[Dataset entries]
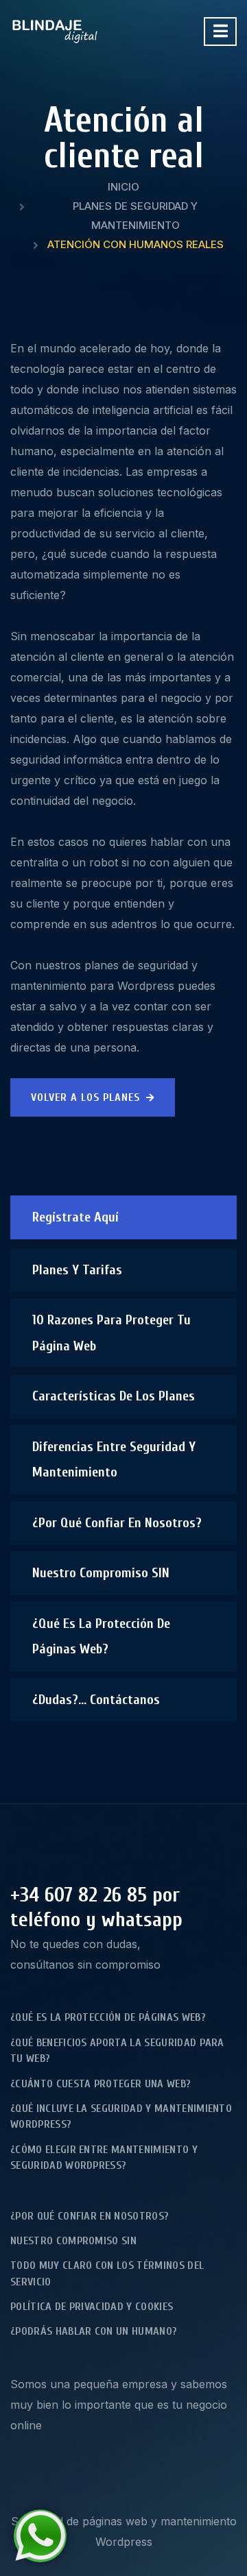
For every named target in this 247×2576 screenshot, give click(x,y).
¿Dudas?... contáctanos (96, 1700)
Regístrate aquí (75, 1217)
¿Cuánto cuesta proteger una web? (100, 2084)
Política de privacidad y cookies (91, 2306)
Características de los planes (113, 1396)
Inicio (123, 186)
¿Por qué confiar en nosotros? (117, 1523)
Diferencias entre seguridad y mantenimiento (114, 1460)
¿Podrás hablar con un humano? (93, 2331)
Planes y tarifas (77, 1270)
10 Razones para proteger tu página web (111, 1333)
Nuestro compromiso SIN (100, 1573)
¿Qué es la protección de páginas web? (101, 1636)
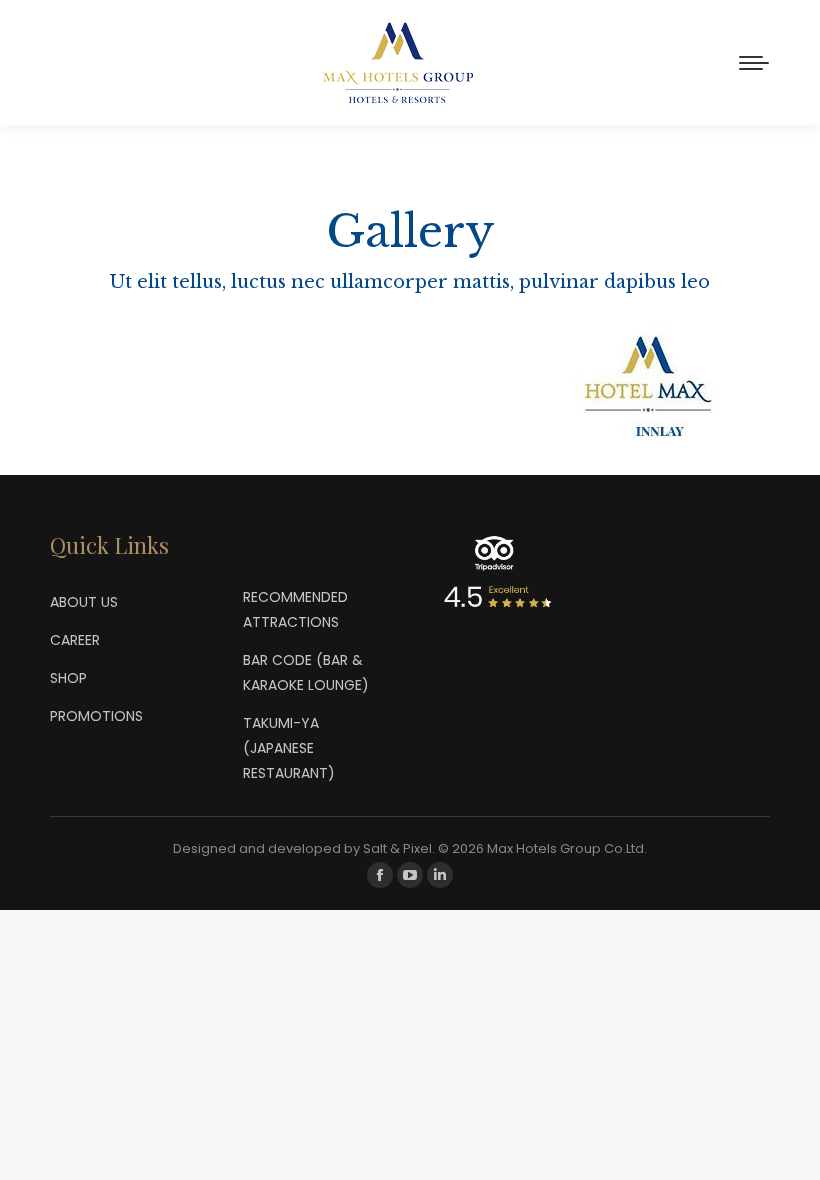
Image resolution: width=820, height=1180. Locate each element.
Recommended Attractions (295, 609)
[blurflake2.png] (410, 341)
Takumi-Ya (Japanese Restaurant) (289, 748)
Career (75, 640)
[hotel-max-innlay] (676, 385)
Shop (68, 678)
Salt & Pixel (397, 848)
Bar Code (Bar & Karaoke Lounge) (306, 672)
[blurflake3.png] (143, 381)
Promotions (96, 716)
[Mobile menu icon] (754, 63)
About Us (84, 602)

Exercise prompt – Write out exactly the lines from the one containing "Características de los planes (113, 1396)" through the last line of the records above, both ends included, and leave out any pictures.

Exercise output –
Características de los planes (113, 1396)
Inicio (123, 186)
¿Por qué confiar en nosotros? (117, 1523)
Diferencias entre seguridad y mantenimiento (114, 1460)
¿Podrás hablar con un humano? (93, 2331)
Planes y tarifas (77, 1270)
10 Razones para proteger tu página web (111, 1333)
Nuestro compromiso SIN (100, 1573)
¿Qué es la protección de páginas web? (101, 1636)
Image resolution: width=820, height=1180. Locate each element.
Recommended Attractions (295, 609)
[blurflake2.png] (410, 341)
Takumi-Ya (Japanese Restaurant) (289, 748)
Career (75, 640)
[hotel-max-innlay] (676, 385)
Shop (68, 678)
Salt & Pixel (397, 848)
Bar Code (Bar & Karaoke Lounge) (306, 672)
[blurflake3.png] (143, 381)
Promotions (96, 716)
[Mobile menu icon] (754, 63)
About Us (84, 602)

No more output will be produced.